Fahrradleasing

Leasing: Per Gehaltsumwandlung zum Traumrad

Beim Leasing muss der Arbeitgeber nicht viel Kapital investieren. Er schließt einen Rahmenvertrag mit einer Leasingfirma über 36 Monate ab. Bei einem Vertragshändler wählt der Mitarbeiter ein Rad aus, das er nach der Leasingzeit privat übernehmen kann. Monatlich fallen eine Leasingrate und ein Betrag für die Versicherung an. Beides bezahlt der Arbeitgeber, der die Kosten als Betriebsausgaben absetzt.

Der Arbeitnehmer kann mit seinem Arbeitgeber arbeitsvertraglich eine echte Barlohnumwandlung vereinbaren. Das heißt, statt einen Teil des Gehalts ausbezahlt zu bekommen, erhält der Mitarbeiter künftig als Sachlohn ein Dienstrad, das er auch privat nutzen darf. Dafür behält der Arbeitgeber vom monatlichen Bruttolohn die Leasingrate und die Versicherungsprämie ein. Hinzu kommt 1 Prozent des Listenpreises als geldwerter Vorteil für die Privatnutzung.

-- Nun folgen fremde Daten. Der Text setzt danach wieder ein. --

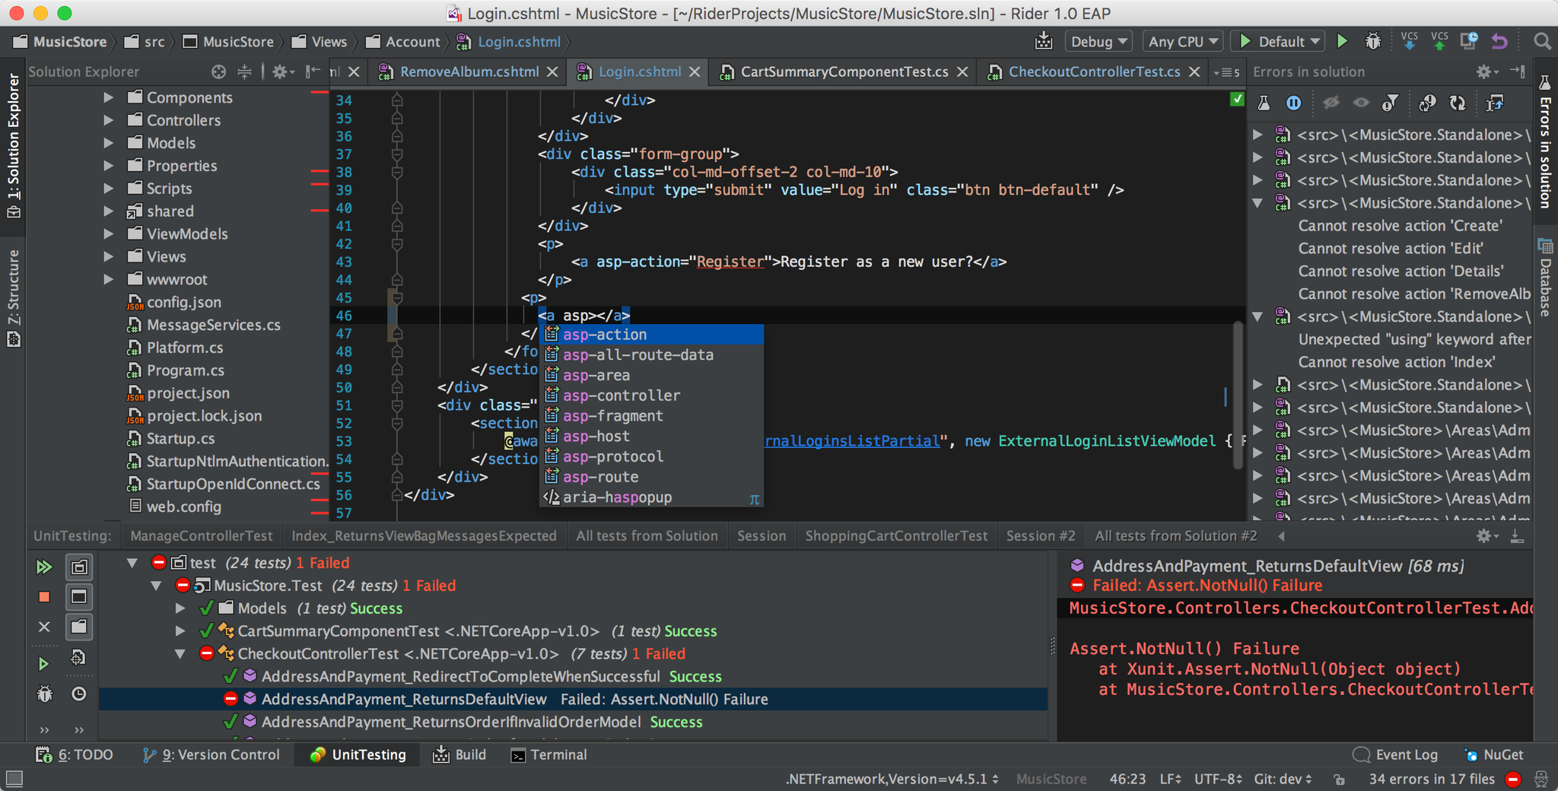Image resolution: width=1558 pixels, height=791 pixels.
Task: Click the Build Solution icon in toolbar
Action: tap(1044, 41)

Insgesamt sinkt dadurch die Berechnungsgrundlage für Lohnsteuer und Sozialversicherung, sodass der Arbeitnehmer etwas weniger Lohnsteuer und Sozialversicherungsbeiträge bezahlt. Auch der Arbeitgeber zahlt etwas weniger für Renten-, Kranken-, Pflege- und Arbeitslosenversicherung.